The trees looked as huge as houses; he had to tell himself that the black outline he wanted to find would be marked by a few
lights. Then he hammered weakly against the sides of the horse, and it went on, tossing its head until the bridle jingled,
stepping out long and free as a horse will do when it feels that the end of the day’s work must be near.

He dared not put the animal to a jog or a lope, because he knew that the swift motion would roll him promptly from the saddle,
and, once out of it, he doubted his ability to so much as crawl. So greatly had the weakness increased upon him.

Then, with a turn of the road, he saw before him
the shining of a lamp through an open window, its rays fanning out in brilliant, trembling clusters. Toward that light he
went, when a form seemed to rise before him out of the ground.

It was a man who was saying: “Hullo, kid! Where you from?”

“I’m lookin’ for the Dangerfield place.”

“Here’s the house.

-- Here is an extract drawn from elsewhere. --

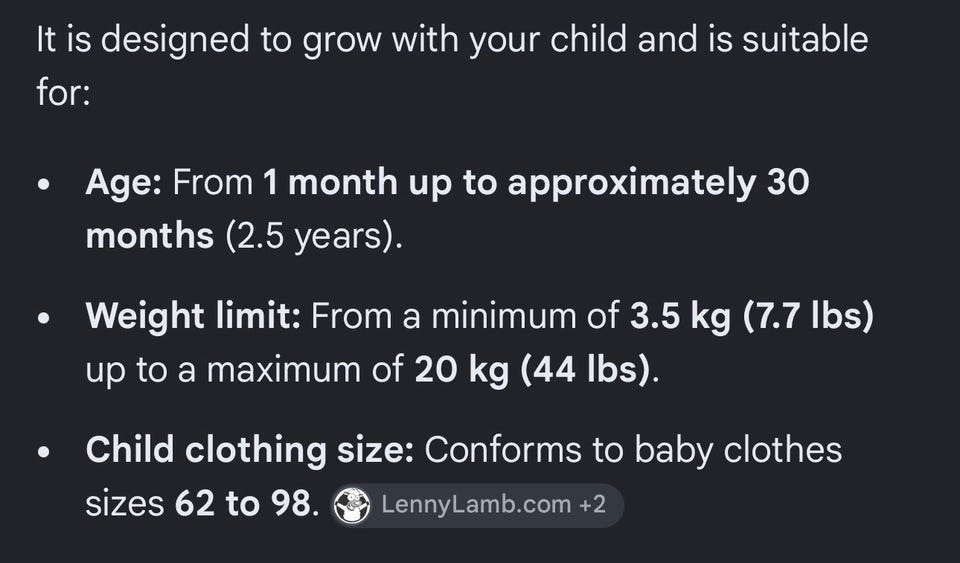This screenshot has height=563, width=960.
Task: Click the bullet point beside Age
Action: [x=43, y=184]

Whacha want?”

“I wanta see Miss Dangerfield!”

“Come on in, then. She’ll be back, soon.”

“I wanta see her real bad,” muttered Willie.

“Well, then, you traipse on across the field, yonder, and likely you’ll find
her. She went out walkin’ toward the old shack. You can see the roof of it there between the trees—no, not that way. Look
there! Can’t you see?”

“I got dust in my eyes,” said Willie.

His voice was uncertain.

“Whacha been cryin’ about?” asked the gruff voice of the man. “Whacha cryin’ about now? You’re a mighty lot too big a kid
to be cryin’. Y’oughter be ashamed of yourself!”

Willie did not answer.

He knew that the quaver in his voice was weakness, not tears, but the hot shame he felt at the reproof flushed him with a
new strength. It cleared his eyes, and enabled him to see the pointed roof of the old shack between the trees, in the dusk
before him. Toward it he aimed the horse.

The bushes washed about him; they scratched his bare knees cruelly, but he was glad of the pain, because it helped to rouse
him for the words which he must speak when he found the girl.

If
he found her!

The thought of failing made the frantic panic leap
straightway into his brain. He fought it back. But another thought now beset him. Friend to Destry though she was, still what
could a woman do in such an affair as this? He should have found a man. He should have told his story to Pete and Jack. They
were too kind to be dishonest. They would have believed——

So he rode on in a torment, and saw the trees and the bushes divide before him. The old house lay just before him, with the
front door open, hanging from one hinge.

Above the door, one deep, empty attic window looked out at him like an eyehole from a skull. There was no life about the place.

“Miss Dangerfield!” he called.

It seemed to Willie that he heard an echo pick up the name and whisper it; or was that a stir in the bushes around him?

“Miss Dangerfield!” he called again.

A quiet voice spoke to him; he saw a woman come around the corner of the building, and slipping out of the saddle, he tried
to go to her, only to have his knees buckle beneath the impact of his weight.